BACKGROUND TO CYSTINOSIS AND CYSTINOSIS IRELAND
Cystinosis is an ultra-rare genetic disease, a lysosomal storage disorder, that causes the amino acid cystine to accumulate in the body due to mutations in the CTNS gene.
It is estimated that there are approximately 2,000 people worldwide diagnosed with cystinosis. There are currently a total of 22 confirmed diagnoses of cystinosis in Ireland.
The severest form, infantile nephropathic cystinosis, causes kidney failure before the age of 10 without specific treatment. However, as all organs and muscles are affected in cystinosis, even with treatment, kidney failure usually occurs. Treatment is currently limited to cysteamine a cystine depleting drug which slows but does not cure the progression of the disease. All of those diagnosed in Ireland have infantile nephropathic cystinosis.
Cystinosis Ireland was founded in 2003 as an Irish registered charity. It was created by volunteers – family members and family friends of those living with cystinosis. Its purpose is dedicated to raising money to fund research into cystinosis in Ireland and all over the world.

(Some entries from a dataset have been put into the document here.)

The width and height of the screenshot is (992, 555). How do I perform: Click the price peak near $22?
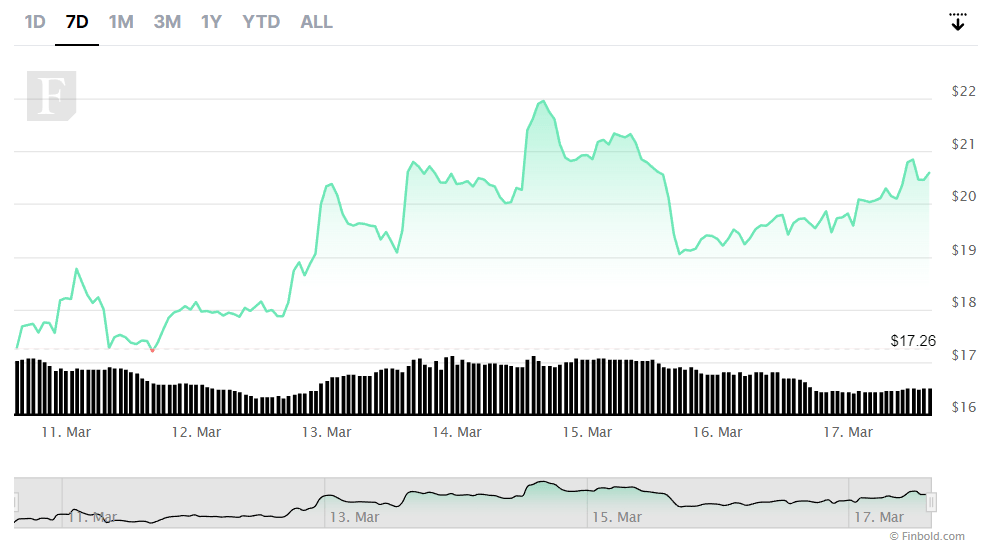543,101
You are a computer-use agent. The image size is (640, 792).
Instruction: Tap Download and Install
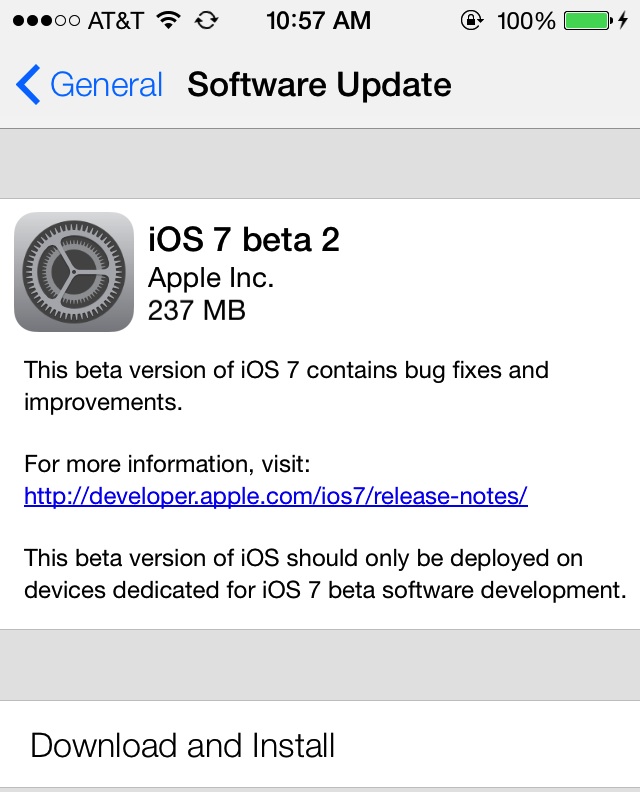[320, 745]
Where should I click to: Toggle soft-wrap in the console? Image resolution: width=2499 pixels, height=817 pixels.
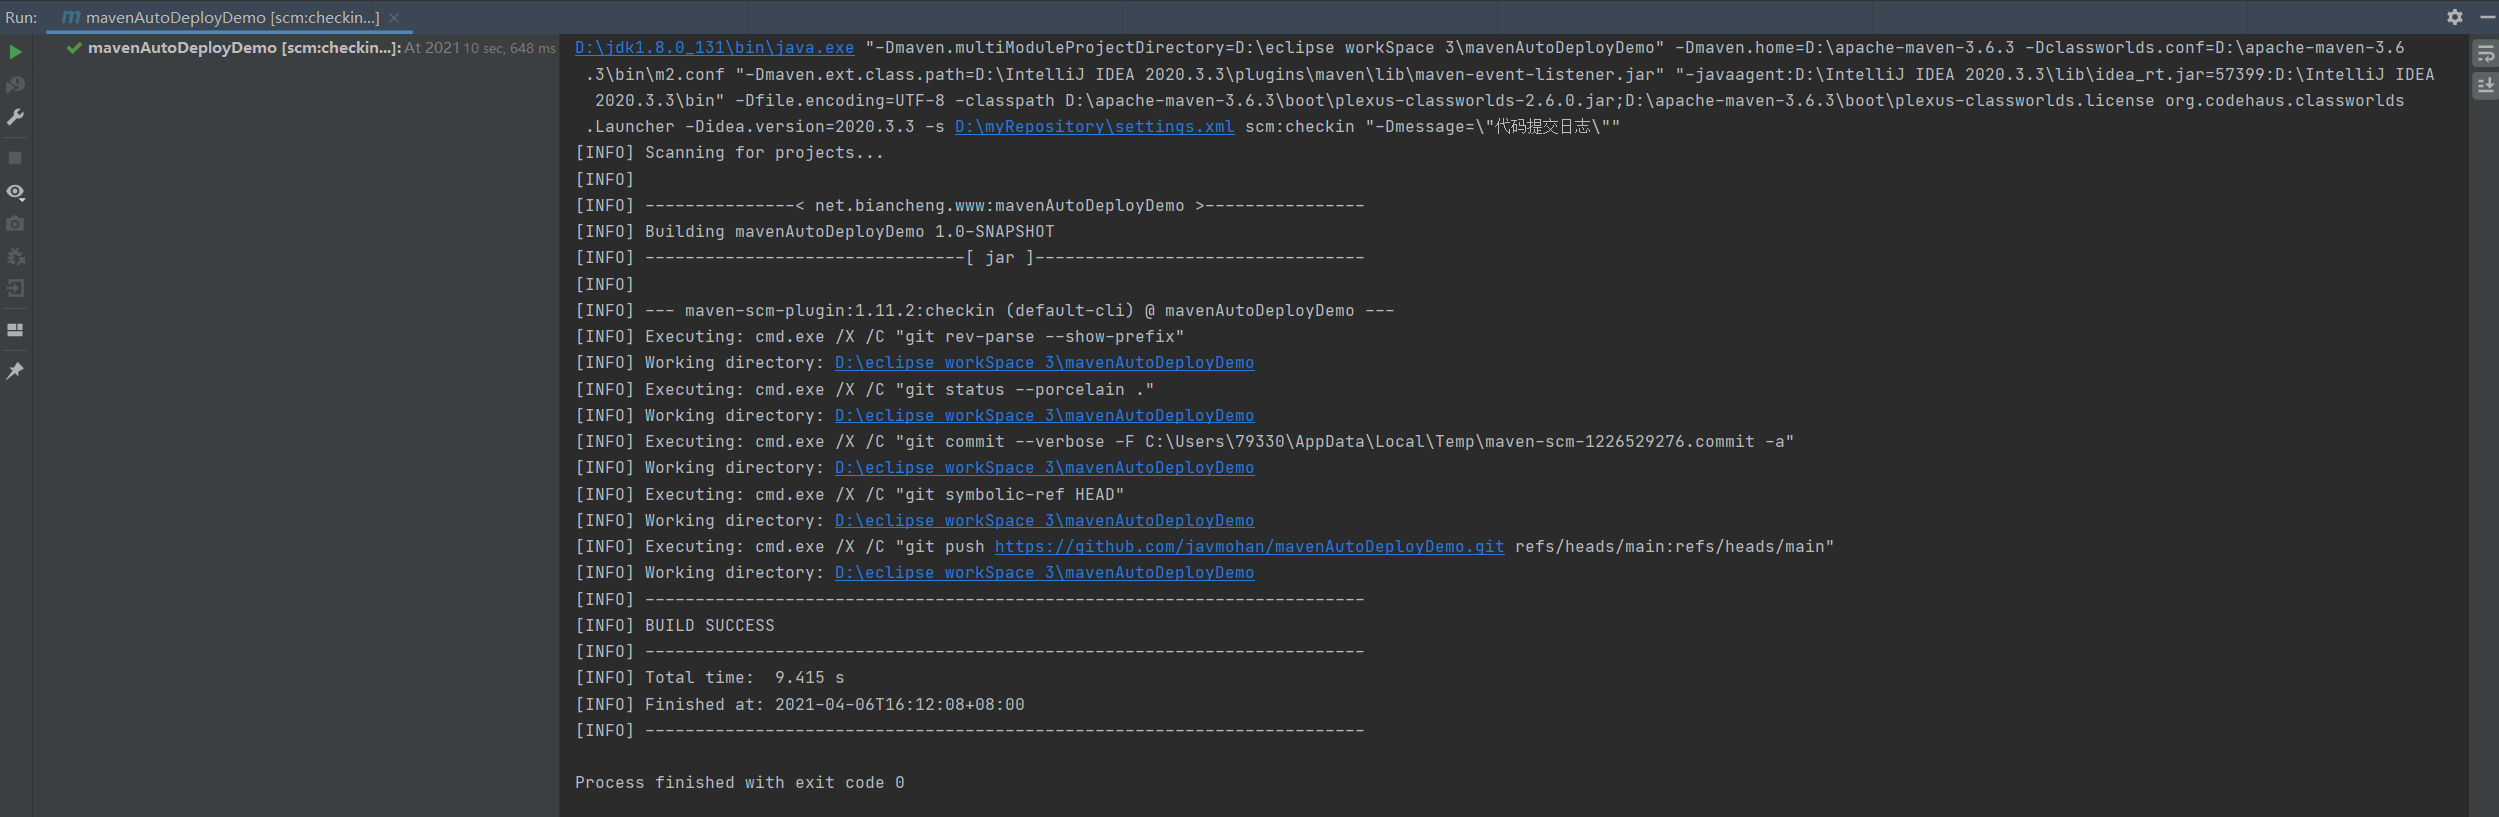click(x=2485, y=54)
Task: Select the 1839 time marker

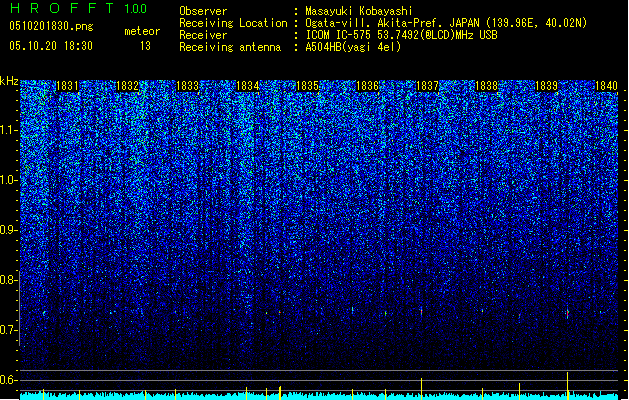Action: (x=546, y=86)
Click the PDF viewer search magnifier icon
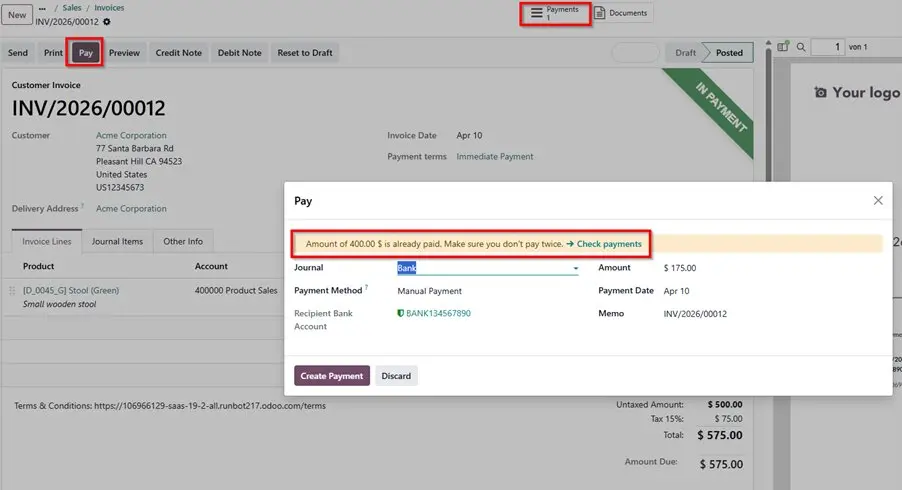 [x=801, y=47]
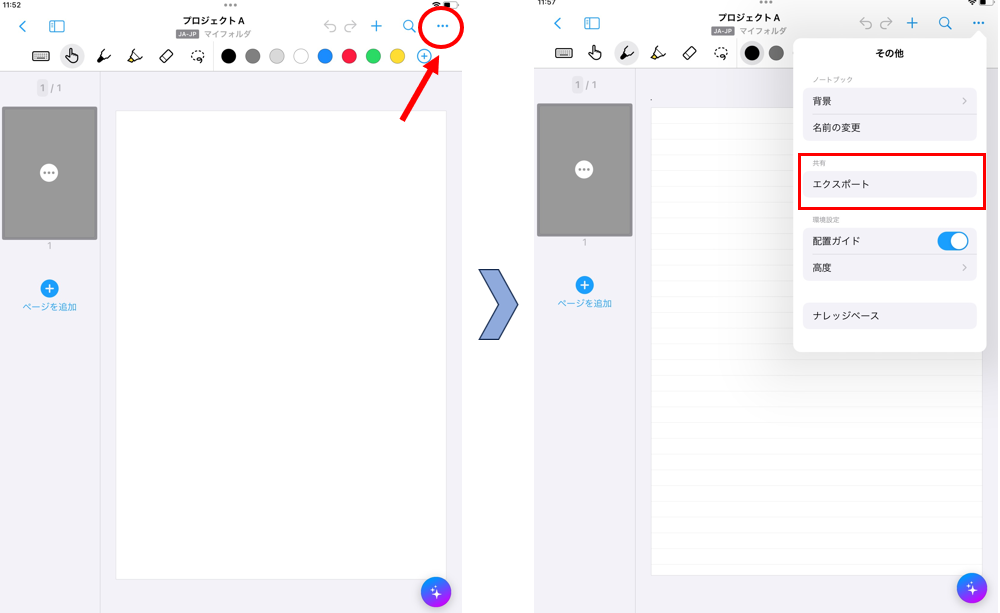This screenshot has width=1000, height=613.
Task: Disable the 配置ガイド alignment guide toggle
Action: click(x=952, y=240)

Cystinosis Ireland works closely with Temple Street Children’s Hospital and Beaumont Hospital in Dublin as well as with the Great Ormond Street Hospital in London. Cystinosis Ireland also maintains partnerships with other cystinosis charities abroad including; The Cystinosis Foundation UK, the Cystinosis Research Foundation (CRF) in Irvine, California, USA, the Cystinosis Research Network (CRN) in Lake Forest, Illinois, US and the Canadian foundation – Cystinosis Awareness Research Effort (CARE). Through these partnerships, we share research findings, discuss drug access programmes, review challenges faced by the greater community and work towards finding a cure. Cystinosis Ireland is also an active member of the Cystinosis Network Europe and EURORDIS, the European rare disease patient group alliance.